Jimmy Damon, CEO of the United States’s largest bank, JPMorgan Chase, decided to arrest – store encrypted assets for the customer – or significant expansion even if the regulations are ease.
“When I look at the world of bitcoin, the system leverage, system abuse, money laundering problems, smuggling, I am not in favor of it,” Damon told investors last week.
“We want to allow you to buy it, we don’t want to customize it … I don’t think you have to smoke, but I defend your cigarette right. I defend your right to buy bitcoin.”
The US President Donald Trump promised to become the first “President of encryption” before he takes his position. Since then, he has attracted the industry’s elite at the White House, promising to reinforce the approval of digital assets and said his goal was to create a strategic bitcoin reserve.

While the signs are welcomed, banks are looking for clearer instructions than the government, and more than half of industry managers said what they can do in encryption.

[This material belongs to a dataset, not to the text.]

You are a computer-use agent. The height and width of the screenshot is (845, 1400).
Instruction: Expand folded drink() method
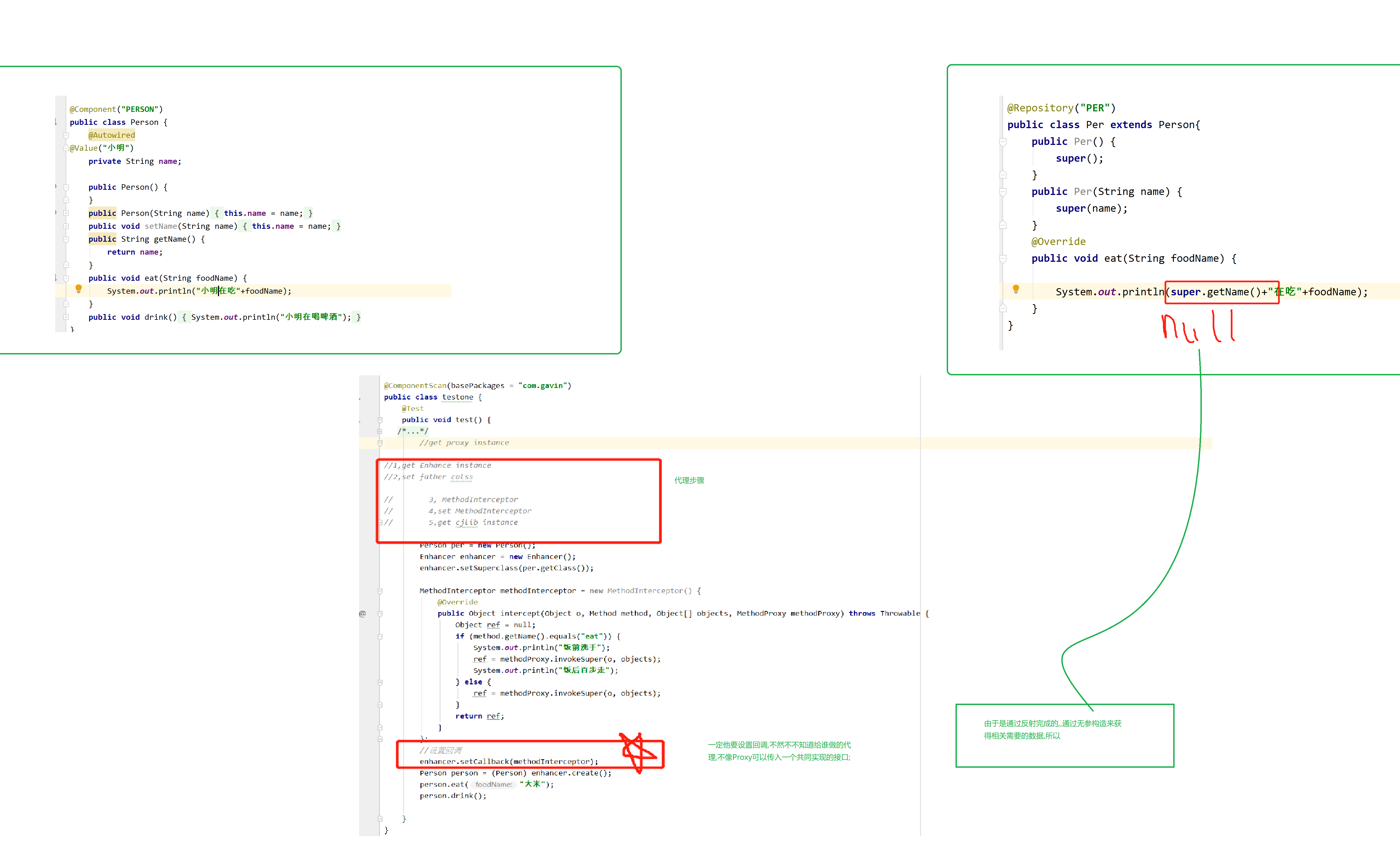pyautogui.click(x=66, y=317)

“Changes in the traditional lenders are encouraging, but they are still closer to it with caution and regulatory changes as an opportunity to participate, not a free pass,” said Dario de Martino, A & O Shearman M & A.
Bankers and managers said custody jobs are promising for storing and managing encryption assets, but have thin margins and potentially have high risks.
Resources said most banks are likely to enter custody jobs through partnerships with existing encryption companies.
Charles Schwab CEO Rick Worster told Reuters earlier this month that traffic lights are “very green” blinking from financial regulators so that large firms could grow in encryption. He said the signals have strengthened the Shob programs to provide encryption transactions within a year.
The new regulators under Trump have also shown encrypted policies with the bank. The US Currency Currency Office paved the way for lenders to carry out some encryption activities, such as custody, some stablecoin activities and participation in distributed networks.
The Securities and Stock Exchange also reduced previous accounting guidance, which made banks expensive for encryption.

Bank of America can launch Stablecoins, its CEO Brian Moynihan said earlier this year, and the US banking industry has accepted encrypted currencies for payments if allowed to regulate regulations.
Meanwhile, Morgan Stanley wants to work with the regulators to see how it can be an intermediary for encryption transactions. One source said the loan is also exploring to add encryption to its e -commerce platform.
Another bank source said some major banks are also investigating a joint stablecoin and conversations are in the early stages.
Big banks are looking for greater transparency about the rules and monitoring of washing before diving deeper into cryptography. They also ask continuous guidelines throughout banking and market regulators before launching new jobs in digital assets, whose values are unstable.
Currently, banks weigh their encryption and run small -scale experimental programs.
“While a very improved environment has been improved, banks will continue to be concerned about anti -money washing and regulatory adaptation,” said Matthew Beben, head of the World Financial Services Group at the King & Spalding Law Institute.
Landscape
One banking resource said that banks want to understand whether they can participate in encryption loans or allow them to be marketed for digital assets.
Traditional banking rules are very well defined, and complete clarity of what a bank is allowed to do and what is outside their scope is similar to the defined guidelines for digital assets.
Two bank sources said that the Crypto Working Group under David Sachs, Crypto Cypto’s encryption, has no representative of bank regulators, which should be modified if large banks are permitted.